Tremendously impressed as was Douglass in mind and heart with John Brown and his plan, his reason was never convinced even up to the last; and naturally because here two radically opposite characters saw slavery from opposite sides of the shield. Both hated it with all their strength, but one knew its physical degradation, its tremendous power and the strong sympathies and interests that buttressed it the world over; the other felt its moral evil and knowing simply that it was wrong, concluded that John Brown and God could overthrow it. That was all—a plain straightforward path; but to the subtler darker man, more worldly-wise and less religious, the arm of the Lord was not revealed, while the evil of this world had seared his vitals. He uncovered himself if not reverently, certainly respectfully before the Seer; he gave him much help and information; he turned almost imperceptibly but surely toward Brown’s darker view of the blood-sacrifice of slavery, but he could never quite believe that John Brown’s tremendous plan was humanly possible. And this attitude of Douglass was in various degrees and strides the attitude of the leading Negroes of his day. They believed in John Brown but not in his plan. They knew he was right, but they knew that for any failure in his project they, the black men, would probably pay the cost. And the horror of that cost none knew as they.
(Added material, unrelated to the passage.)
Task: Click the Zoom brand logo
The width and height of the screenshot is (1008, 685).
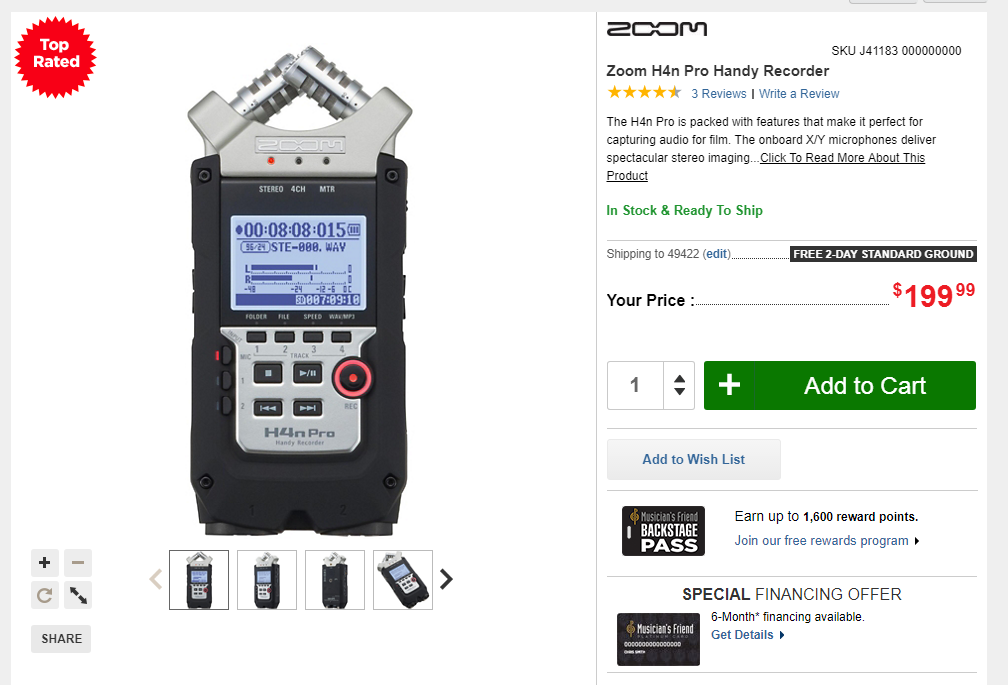Action: pyautogui.click(x=656, y=29)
If John Brown was to carry out his idea as he had now definitely conceived it, he must first find the men who could help him. On this point there seems to have been deliberation and development of plan, particularly as he consulted Douglass and the Negro leaders. His earlier scheme probably looked toward the use of Negro allies almost exclusively outside his own family. This was eminently fitting but impractical, as Douglass and his fellows must have urged. White men could move where they would in the United States, but to introduce an armed band exclusively or mainly of Negroes from the North into the South was difficult, if not impossible. Nevertheless, some Negroes of the right type were needed and to John Brown’s mind the Underground Railroad was bringing North the very material he required. It could not, however, be properly trained in cities whither it drifted both for economic reasons and for self-protection. Brown therefore heard of Gerrit Smith’s offer of August 1, 1846, with great interest. This wealthy leader of the New York Abolition group took occasion at the celebration of the twelfth anniversary of British emancipation to offer free Negroes 100,000 acres of his lands in the Adirondack region on easy terms. It was not a well thought-out scheme: the climate was bleak for Negroes, the methods of culture then suitable, were unknown to them; while the surveyor who laid out these farms cheated them as cheerily as though philanthropy had no concern with the project. The Gerrit Smith offer was not wholly a failure. It turned out some good Negro farmers, gave some of its best Negro citizens of to-day to northern New York, and trained a bishop of the British African Church. But it did far less than it might have done if better planned, and much if not all of its success was due to John Brown. He saw possibilities here both to shelter his family when he turned definitely to what was now his single object in life, and to train men to help him. He went to Gerrit Smith at Peterboro, N. Y., in April, 1848, and said: “I am something of a pioneer; I grew up among the woods and wild Indians of Ohio and am used to the climate and the way of life that your colony find so trying. I will take one of your farms myself, clear it up and plant it, and show my colored neighbors how such work should be done; will give them work as I have occasion, look after them in all needful ways and be a kind of father to them.”[[71]]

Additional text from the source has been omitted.